Life on the breadline
Life on the breadline: ‘I am sick and tired of trying to be a cheerful poor person’
by Nijole Naujokas. She’s a talented writer!
Complacency and its antidotes
Richard Stallman’s Political Notes is a superbly curated timeline of horrors that lie just under the surface. It should be read every morning as an inoculation against complacency.
There are a few people who perform a similar service around specific issues. In Israel/Palestine there’s Amos Gvirtz, who for years has been publishing and sending to a small email list his “Don’t say we didn’t know” in Hebrew and English (the Hebrew version is collected on Blogspot). It details the evils of the Occupation and the abuses perpetrated against groups like the Bedouin.
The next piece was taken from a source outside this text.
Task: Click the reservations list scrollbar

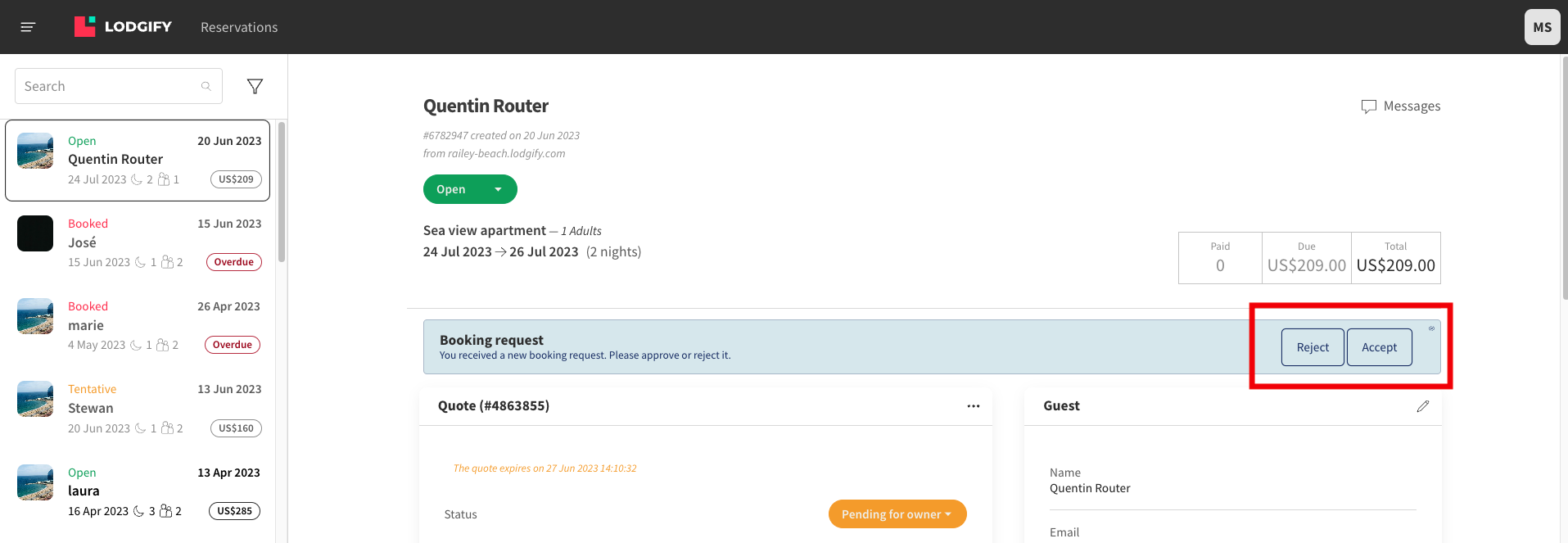Action: click(x=282, y=192)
Such journals are intended as calls to action, but I think that is not necessarily the result. A lot of people would simply murmur “too much information!” and stop reading. It’s as if, on hearing faint cries for help under the rubble of a collapsed building, we shrug and say what can I do; I don’t have a shovel. Or, when a beggar tugs at our sleeve, we say that we can’t feed all the hungry people in the world.
I too no longer know what to do with this information. I don’t have the mettle of an activist. Rather than rail about or fight against injustice, I’m just as likely to purse my lips and think that these are merely the rumblings of a civilization in its death throes. What I know is that I don’t want to participate in perpetuating the evil, so these notices help me to limit the consumption of goods, the seeking of entertainment, the number of journeys made, so I gradually live more and more as a kind of recluse. In early China, if one fell out of disfavour with the emperor, it was best for dissidents to take refuge in the mountains. That was probably a comfortable arrangement for the regime. But some of these exiles went on to write books of poetry and philosophy that had a lasting influence.
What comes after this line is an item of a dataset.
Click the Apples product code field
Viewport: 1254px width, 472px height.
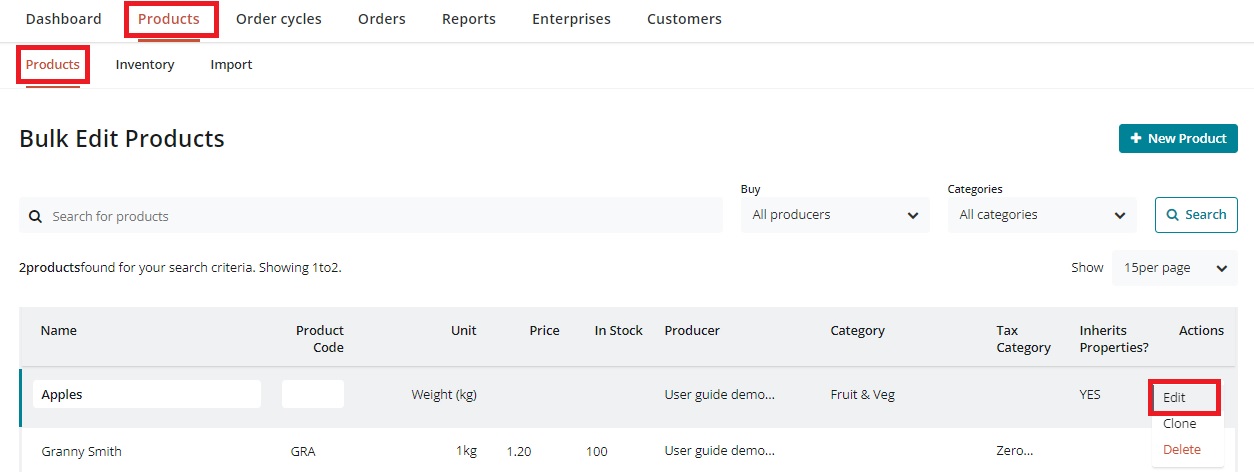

Even today, in the Zhongnan mountains south of Xi’an there is a revival of hermitism.
Coping in the modern world
It’s charming to read, in The One Straw Revolution, Masanobu Fukuoka’s frustration with Japanese officialdom. He’s the epitome of the crazy genius nobody understands, the idealist who makes everyone else feel uncomfortable. I knew a man like that, Toma Schuck, who counseled me in my successful attempt to avoid military service as a conscientious objector. By the time we’d finished, the military understood that I wasn’t exactly the material they were looking for.
Since that time, the world has grown ever more rigid in the formality of its structures, even as it simultaneously grows more fragile. The dystopian experience I had recently in Moscow airport highlights this trend. Masses of people held up and missing their flights because they have to be forced through the bottleneck of security scanners that nobody was paying any attention to and no one could. The baggage scanner was just a conveyor belt through which objects were rapidly passed. I think I could have gotten through with a miniature hydrogen bomb. Then the airline wouldn’t pay up for lost flights because an hour was supposed to be enough to get through. The formal structures were maintained, but inside a theater of the absurd.
The material world is increasingly complicated to negotiate; whether it’s getting through an airport or getting a job. In China they’re introducing their social credit system, in India they’re tying information in the Aadhar. There have been brilliant documentaries and feature films about people who fall through the cracks of our increasingly complex systems. I, Daniel Blake of British director Ken Loach comes to mind.
Sometimes I too feel like I can’t or won’t cope with all this. I’m relatively good with technologies, but slow and inarticulate in many human interactions. Yet I’m still in the normal range. What of other who are old and senile, or damaged by drugs, traumatized by wars and violence? Human beings cannot be forced into a straight jacket of formal structures. It’s preferable to live on the fringes of the monstrous civilization we have created, and simply not have to deal with it.